- GIVEN PROBLEM: Please gather every line of the data below that contains the word "text", copying each line unchanged.

- DATASET ENTRIES:
>> BEGIN

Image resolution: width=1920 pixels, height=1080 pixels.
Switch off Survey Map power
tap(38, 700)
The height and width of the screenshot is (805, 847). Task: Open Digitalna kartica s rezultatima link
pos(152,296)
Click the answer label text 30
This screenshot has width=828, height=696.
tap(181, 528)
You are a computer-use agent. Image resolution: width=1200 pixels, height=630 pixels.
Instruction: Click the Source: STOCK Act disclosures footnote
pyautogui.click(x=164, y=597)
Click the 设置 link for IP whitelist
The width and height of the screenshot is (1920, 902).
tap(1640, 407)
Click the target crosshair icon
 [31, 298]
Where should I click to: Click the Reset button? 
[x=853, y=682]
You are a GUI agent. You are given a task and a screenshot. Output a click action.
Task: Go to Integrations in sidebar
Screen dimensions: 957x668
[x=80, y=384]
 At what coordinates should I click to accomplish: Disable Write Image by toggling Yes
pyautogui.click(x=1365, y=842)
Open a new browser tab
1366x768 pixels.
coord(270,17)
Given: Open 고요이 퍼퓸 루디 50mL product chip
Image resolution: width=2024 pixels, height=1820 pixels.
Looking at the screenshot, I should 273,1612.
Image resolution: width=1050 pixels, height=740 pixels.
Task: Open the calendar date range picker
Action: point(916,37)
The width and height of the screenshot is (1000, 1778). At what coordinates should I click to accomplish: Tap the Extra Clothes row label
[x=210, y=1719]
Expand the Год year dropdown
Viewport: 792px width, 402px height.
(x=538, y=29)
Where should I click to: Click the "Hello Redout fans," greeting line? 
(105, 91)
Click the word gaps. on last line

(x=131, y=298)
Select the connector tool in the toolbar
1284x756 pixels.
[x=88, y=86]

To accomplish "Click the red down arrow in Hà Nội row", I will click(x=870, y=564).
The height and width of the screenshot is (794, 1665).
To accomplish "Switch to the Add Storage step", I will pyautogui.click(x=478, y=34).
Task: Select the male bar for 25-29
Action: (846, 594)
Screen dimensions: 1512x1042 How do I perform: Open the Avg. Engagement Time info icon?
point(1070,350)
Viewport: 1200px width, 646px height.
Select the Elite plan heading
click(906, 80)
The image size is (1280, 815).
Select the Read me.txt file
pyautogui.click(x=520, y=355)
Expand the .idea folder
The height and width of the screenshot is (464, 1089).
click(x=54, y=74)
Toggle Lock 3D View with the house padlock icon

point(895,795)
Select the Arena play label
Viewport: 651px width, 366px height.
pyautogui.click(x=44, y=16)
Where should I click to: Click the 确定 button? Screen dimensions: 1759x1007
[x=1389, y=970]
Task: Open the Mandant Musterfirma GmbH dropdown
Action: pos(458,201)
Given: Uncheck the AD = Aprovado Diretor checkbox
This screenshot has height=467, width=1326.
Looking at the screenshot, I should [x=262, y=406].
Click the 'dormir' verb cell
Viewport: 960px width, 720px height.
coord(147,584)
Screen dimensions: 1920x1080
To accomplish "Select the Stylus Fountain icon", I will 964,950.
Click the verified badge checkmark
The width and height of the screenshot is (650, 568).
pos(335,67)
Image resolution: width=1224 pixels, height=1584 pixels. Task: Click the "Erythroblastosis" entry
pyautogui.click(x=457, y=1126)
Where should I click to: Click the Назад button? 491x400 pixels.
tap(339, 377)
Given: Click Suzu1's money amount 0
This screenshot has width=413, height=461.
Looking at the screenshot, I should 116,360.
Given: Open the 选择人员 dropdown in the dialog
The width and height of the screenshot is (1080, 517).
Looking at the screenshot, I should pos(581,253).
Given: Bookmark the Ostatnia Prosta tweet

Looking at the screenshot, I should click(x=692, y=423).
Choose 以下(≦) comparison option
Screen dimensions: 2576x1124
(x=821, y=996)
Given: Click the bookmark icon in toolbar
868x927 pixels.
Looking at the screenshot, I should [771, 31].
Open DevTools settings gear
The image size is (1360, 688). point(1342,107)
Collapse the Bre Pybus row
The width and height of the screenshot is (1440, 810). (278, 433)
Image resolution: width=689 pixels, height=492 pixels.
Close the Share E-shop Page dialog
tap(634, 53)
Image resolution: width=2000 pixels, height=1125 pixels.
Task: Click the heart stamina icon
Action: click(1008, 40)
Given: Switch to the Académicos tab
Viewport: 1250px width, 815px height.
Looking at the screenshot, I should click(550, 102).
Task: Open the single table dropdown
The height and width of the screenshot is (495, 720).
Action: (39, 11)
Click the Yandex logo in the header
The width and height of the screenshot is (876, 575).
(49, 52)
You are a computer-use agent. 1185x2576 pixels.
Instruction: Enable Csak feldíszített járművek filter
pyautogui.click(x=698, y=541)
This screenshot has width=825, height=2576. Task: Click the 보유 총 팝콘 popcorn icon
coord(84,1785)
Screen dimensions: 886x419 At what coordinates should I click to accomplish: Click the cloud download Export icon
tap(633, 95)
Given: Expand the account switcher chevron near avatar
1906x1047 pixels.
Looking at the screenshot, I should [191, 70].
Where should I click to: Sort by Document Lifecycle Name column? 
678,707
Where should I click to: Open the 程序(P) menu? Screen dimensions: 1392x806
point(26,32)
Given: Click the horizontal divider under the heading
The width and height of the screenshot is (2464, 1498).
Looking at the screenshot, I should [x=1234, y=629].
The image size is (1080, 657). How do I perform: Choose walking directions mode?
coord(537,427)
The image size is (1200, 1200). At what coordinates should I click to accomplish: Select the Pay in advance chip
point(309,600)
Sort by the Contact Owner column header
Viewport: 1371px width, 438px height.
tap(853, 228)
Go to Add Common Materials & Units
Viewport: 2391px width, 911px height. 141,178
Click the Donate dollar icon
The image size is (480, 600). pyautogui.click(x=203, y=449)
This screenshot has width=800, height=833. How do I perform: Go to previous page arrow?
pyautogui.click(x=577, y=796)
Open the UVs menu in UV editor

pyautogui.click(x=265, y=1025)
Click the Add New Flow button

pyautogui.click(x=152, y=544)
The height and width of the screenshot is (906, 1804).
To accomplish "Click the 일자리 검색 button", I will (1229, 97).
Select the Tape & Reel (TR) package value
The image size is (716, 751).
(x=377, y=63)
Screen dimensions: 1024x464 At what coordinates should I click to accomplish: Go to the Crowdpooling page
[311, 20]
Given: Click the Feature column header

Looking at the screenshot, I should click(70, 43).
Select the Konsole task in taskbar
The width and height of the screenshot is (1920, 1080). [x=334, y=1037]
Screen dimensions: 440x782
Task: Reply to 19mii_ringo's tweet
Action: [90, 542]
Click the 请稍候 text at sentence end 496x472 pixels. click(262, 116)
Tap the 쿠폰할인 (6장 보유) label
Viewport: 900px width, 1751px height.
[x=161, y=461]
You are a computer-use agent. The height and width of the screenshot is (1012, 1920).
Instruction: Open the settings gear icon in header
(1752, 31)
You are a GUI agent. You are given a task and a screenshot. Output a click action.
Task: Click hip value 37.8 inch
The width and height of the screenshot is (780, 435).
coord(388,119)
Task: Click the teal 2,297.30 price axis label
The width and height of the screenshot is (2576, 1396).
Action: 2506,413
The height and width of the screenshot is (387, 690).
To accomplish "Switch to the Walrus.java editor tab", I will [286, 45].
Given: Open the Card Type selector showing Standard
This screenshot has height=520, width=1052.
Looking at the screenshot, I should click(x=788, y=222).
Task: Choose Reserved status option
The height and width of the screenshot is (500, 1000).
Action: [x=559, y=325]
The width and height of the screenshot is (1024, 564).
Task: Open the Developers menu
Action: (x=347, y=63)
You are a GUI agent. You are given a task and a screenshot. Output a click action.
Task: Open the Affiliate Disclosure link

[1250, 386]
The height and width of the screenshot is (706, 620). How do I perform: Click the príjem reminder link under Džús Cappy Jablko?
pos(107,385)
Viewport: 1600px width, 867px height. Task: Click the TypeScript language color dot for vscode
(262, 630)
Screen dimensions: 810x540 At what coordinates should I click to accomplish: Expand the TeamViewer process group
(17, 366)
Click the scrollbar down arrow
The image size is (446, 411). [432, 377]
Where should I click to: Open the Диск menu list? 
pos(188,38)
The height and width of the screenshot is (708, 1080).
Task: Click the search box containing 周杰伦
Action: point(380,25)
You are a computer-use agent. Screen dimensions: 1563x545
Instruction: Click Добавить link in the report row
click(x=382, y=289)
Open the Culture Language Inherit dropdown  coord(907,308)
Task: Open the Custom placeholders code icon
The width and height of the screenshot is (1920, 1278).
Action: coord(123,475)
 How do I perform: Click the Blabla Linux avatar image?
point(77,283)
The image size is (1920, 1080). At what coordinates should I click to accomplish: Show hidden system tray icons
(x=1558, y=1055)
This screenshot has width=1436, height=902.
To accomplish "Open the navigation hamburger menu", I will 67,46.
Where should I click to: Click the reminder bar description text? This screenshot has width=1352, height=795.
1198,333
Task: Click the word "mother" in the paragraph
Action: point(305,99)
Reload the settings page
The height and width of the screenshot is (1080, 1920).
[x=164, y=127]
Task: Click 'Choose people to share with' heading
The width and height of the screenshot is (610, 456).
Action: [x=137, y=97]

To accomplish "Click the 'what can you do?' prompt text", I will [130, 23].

>> END

- WRITTEN SOLUTION:
Click the answer label text 30
Click the 请稍候 text at sentence end 496x472 pixels. click(262, 116)
Where should I click to: Click the reminder bar description text? This screenshot has width=1352, height=795.
To accomplish "Click the 'what can you do?' prompt text", I will [130, 23].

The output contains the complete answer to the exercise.